[[ RECORDS TO USE, beginning ]]

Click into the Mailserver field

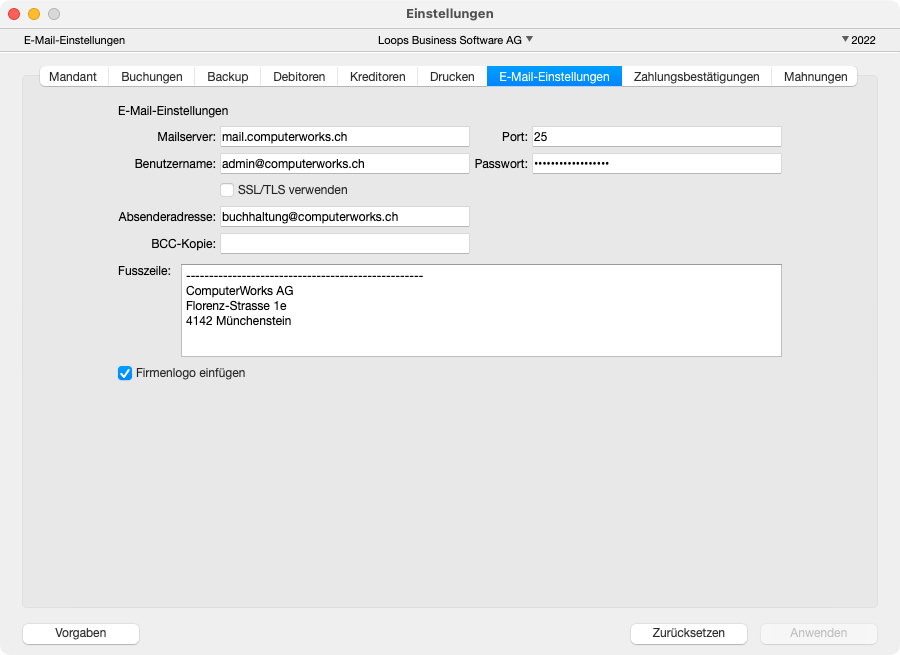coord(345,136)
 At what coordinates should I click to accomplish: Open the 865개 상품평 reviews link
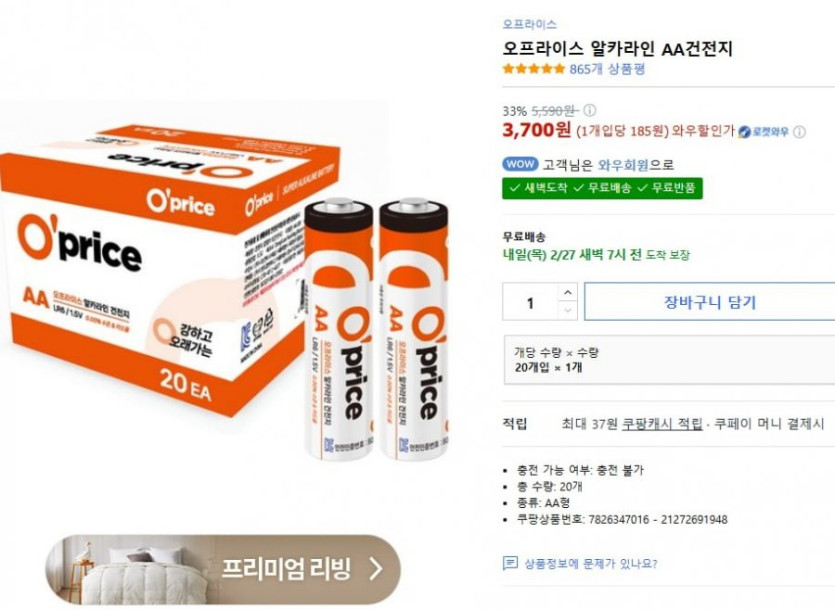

[[ RECORDS TO USE, end ]]
[[ RECORDS TO USE, beginning ]]

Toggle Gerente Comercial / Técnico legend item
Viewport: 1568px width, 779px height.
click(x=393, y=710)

[[ RECORDS TO USE, end ]]
[[ RECORDS TO USE, beginning ]]

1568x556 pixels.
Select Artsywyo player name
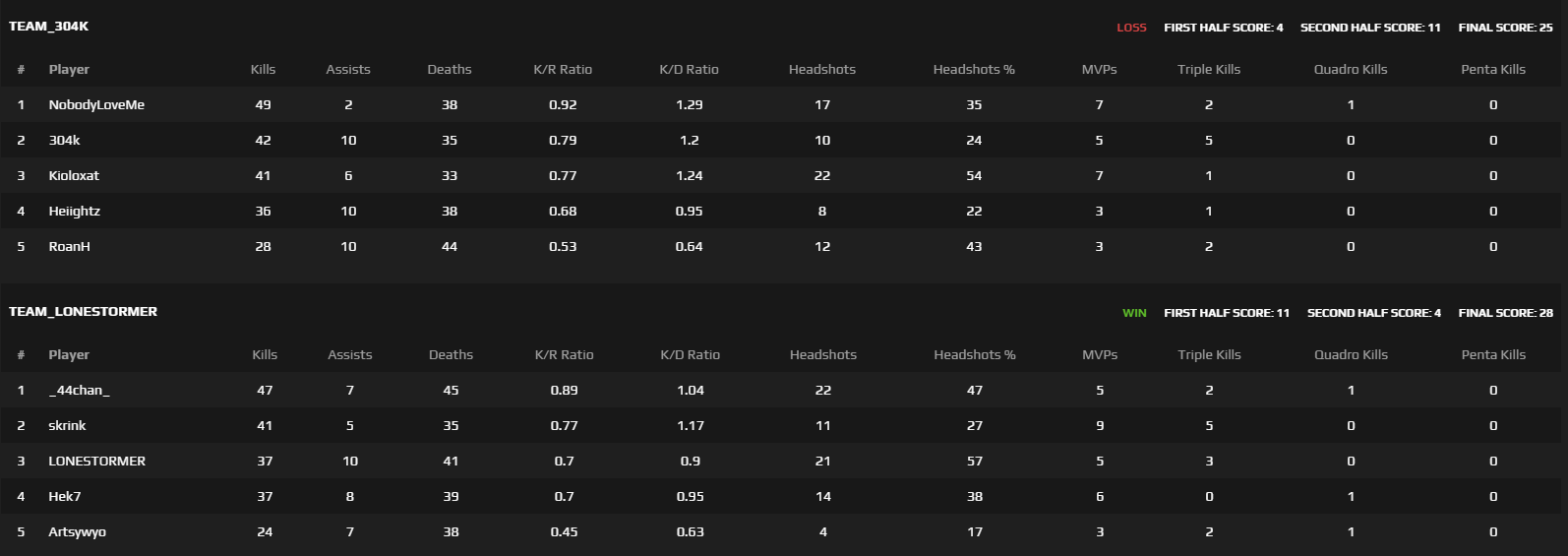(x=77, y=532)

[[ RECORDS TO USE, end ]]

> _GOAL OF THE EXERCISE_
From the records above, quote word for word only the lines beginning at the line that has "Click into the Mailserver field" and stopping after the line that has "At what coordinates". Omit the pictures.

> _REPLY TO THE EXERCISE_
Click into the Mailserver field

coord(345,136)
 At what coordinates should I click to accomplish: Open the 865개 상품평 reviews link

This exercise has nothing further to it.